Selon la tradition d’Escoffier, il est idéal d’enchaîner sur ce léger velouté aux truffes (à mi-chemin entre le potage et le hors-d’œuvre) dont on découvre ici la déclinaison dans le très perché "Socrus Fungus". 

Le premier plat de viande joyeusement lourdingue et funky, "Discret comme un cabri de 100kg" (ce titre…) est suivi de "La Fameuse (se fait attendre)" qui débute sur une note un peu consistante pour les estomacs fragiles avant de révéler un cœur chaloupé truffé de surprises puis un emballant final binaire orné de soli virtuoses délicatement épicés à la wah-wah.  

"Grésillement du Terroir Altéré" joue sur de nouveaux contrastes en mariant une rythmique vibrante et des guitares aériennes, inspirées par le meilleur terroir du blues harmonieux. 

La pièce de résistance, "Le Canard", signature emblématique de la maison, voit le palmipède préféré du trio hanter le son de basse pour une succession de bouchées séduisantes.

"Fin du Voyage" nous conduit paisiblement au petit salon pour un café mignardises et un retour au calme  progressif (le jeu de mots hermétique est ici en lien avec les harmonies de guitare).
# # # #
* CONSIGNE 1 *
Recopiez le passage de l'extrait allant de « Selon la tradition » à « à la wah-wah. ».
* CONSIGNE 2 *
Reprenez la chronique de l'album présentée comme un menu gastronomique et prolongez-la à la suite de sa dernière phrase.

* DONNÉES *
# # # #
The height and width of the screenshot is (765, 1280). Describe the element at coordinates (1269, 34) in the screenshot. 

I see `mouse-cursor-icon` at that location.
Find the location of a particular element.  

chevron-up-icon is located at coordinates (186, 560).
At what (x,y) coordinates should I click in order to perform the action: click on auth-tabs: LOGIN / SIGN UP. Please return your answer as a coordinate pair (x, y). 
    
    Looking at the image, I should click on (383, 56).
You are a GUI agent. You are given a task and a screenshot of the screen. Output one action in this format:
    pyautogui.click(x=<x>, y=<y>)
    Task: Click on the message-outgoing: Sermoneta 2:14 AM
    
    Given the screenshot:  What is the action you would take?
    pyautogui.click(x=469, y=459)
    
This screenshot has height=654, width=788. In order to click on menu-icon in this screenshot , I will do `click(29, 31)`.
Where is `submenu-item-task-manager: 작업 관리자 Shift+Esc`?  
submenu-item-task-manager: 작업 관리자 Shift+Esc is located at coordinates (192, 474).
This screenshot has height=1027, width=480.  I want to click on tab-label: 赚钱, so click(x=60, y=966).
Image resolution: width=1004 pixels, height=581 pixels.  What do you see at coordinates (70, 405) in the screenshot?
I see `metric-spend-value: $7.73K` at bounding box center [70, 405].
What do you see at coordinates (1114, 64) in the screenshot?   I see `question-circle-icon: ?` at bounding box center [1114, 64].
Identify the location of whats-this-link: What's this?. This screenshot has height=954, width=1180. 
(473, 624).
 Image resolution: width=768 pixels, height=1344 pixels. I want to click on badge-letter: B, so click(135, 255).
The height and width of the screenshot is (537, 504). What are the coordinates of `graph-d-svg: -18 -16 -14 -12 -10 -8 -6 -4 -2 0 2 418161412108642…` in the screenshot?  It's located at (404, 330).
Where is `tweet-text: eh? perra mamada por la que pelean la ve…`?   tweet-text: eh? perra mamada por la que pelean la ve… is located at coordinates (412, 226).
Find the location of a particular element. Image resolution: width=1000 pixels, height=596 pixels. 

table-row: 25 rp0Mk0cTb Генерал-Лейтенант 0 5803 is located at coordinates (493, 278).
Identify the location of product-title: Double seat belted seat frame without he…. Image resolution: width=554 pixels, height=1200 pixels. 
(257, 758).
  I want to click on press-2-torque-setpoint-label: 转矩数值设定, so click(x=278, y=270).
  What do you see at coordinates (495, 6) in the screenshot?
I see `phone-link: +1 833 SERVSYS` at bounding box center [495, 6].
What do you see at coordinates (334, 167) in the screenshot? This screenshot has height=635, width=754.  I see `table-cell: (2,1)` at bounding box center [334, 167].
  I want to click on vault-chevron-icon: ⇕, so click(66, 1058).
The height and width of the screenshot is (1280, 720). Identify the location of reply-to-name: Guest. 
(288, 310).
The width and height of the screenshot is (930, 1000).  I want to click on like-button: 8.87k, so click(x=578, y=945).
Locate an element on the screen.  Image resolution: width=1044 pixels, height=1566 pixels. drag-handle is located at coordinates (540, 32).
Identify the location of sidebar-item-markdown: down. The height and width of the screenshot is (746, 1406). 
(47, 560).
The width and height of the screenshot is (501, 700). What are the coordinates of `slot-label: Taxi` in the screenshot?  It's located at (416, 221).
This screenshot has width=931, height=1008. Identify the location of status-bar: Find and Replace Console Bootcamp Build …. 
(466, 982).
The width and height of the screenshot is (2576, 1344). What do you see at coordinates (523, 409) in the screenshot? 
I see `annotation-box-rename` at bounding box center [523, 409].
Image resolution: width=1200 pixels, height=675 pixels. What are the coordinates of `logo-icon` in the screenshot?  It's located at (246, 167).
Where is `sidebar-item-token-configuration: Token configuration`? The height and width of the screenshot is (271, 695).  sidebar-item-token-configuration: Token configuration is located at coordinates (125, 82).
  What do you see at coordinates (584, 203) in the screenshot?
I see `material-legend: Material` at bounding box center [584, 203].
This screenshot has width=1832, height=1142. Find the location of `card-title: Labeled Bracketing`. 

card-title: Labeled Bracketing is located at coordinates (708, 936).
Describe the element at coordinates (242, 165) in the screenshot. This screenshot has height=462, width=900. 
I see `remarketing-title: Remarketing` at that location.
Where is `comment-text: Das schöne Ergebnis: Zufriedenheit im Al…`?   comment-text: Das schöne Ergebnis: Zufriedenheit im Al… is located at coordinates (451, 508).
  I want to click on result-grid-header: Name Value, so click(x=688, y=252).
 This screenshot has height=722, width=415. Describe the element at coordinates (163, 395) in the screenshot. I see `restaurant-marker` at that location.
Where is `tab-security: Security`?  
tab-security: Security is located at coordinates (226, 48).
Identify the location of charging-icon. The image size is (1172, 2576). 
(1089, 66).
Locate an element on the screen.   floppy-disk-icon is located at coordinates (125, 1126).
# # # #
* RÉSULTAT 1 *
Selon la tradition d’Escoffier, il est idéal d’enchaîner sur ce léger velouté aux truffes (à mi-chemin entre le potage et le hors-d’œuvre) dont on découvre ici la déclinaison dans le très perché "Socrus Fungus". 

Le premier plat de viande joyeusement lourdingue et funky, "Discret comme un cabri de 100kg" (ce titre…) est suivi de "La Fameuse (se fait attendre)" qui débute sur une note un peu consistante pour les estomacs fragiles avant de révéler un cœur chaloupé truffé de surprises puis un emballant final binaire orné de soli virtuoses délicatement épicés à la wah-wah.

* RÉSULTAT 2 *
Tous les morceaux sont enchaînés ce qui donne l’illusion d’une unité de lieu (la table où s’assemblent les convives) et de temps (la durée du repas) dans la logique du théâtre classique. 

Les meilleurs festins suivent un fil rouge qui permet d’articuler les souvenirs et faciliter la digestion. Au-delà de la virtuosité instrumentale, ce fil rouge chez Path Of Ilya pourrait être l’humour (ou une certaine forme de dérision). L’humour condimente tout l’album. Ce n’est pas forcément la marque de fabrique du rock progressif. Et je soupçonne fortement le canard et ses trois barbus en salopette orange de multiplier les private jokes. Ca se devine. Ca s’entend. Ca se sent. Mais, par définition, ce genre de condiment doit rester secret. Sinon la joke n’est plus private, si vous me suivez. 

Il faut admettre que, même si on loupe quelques-unes des plaisanteries, il est plus agréable de voir des convives souriants attablés autour d’une belle table que des visages fermés, pressés de mâchouiller salement des hamburgers industriels conçus selon le pire modèle capitalistique d’exploitation des ressources humaines (8).

Une petite tisane et au lit...

Servi par un artwork magnifique et – une fois encore – teinté d’ironie, ce troisième album est une étape cruciale.


On sait maintenant d’où vient le groupe. 

On sait également où il en est aujourd’hui. 

Reste à deviner où il va aller… 

Mais ça, ça dépendra clairement du seul bon vouloir du canard. Et, pour avoir tenté d’élever une fratrie de coureurs indiens (9), je sais que l’animal, s’il n’est pas immédiatement futé, est pour le moins rapide et imprévisible. 

Ce qui nous ramène à la question existentielle posée sous le chapeau de la chronique... 


(1) Je me demande parfois si mes références cinématographiques sont vraiment pertinentes...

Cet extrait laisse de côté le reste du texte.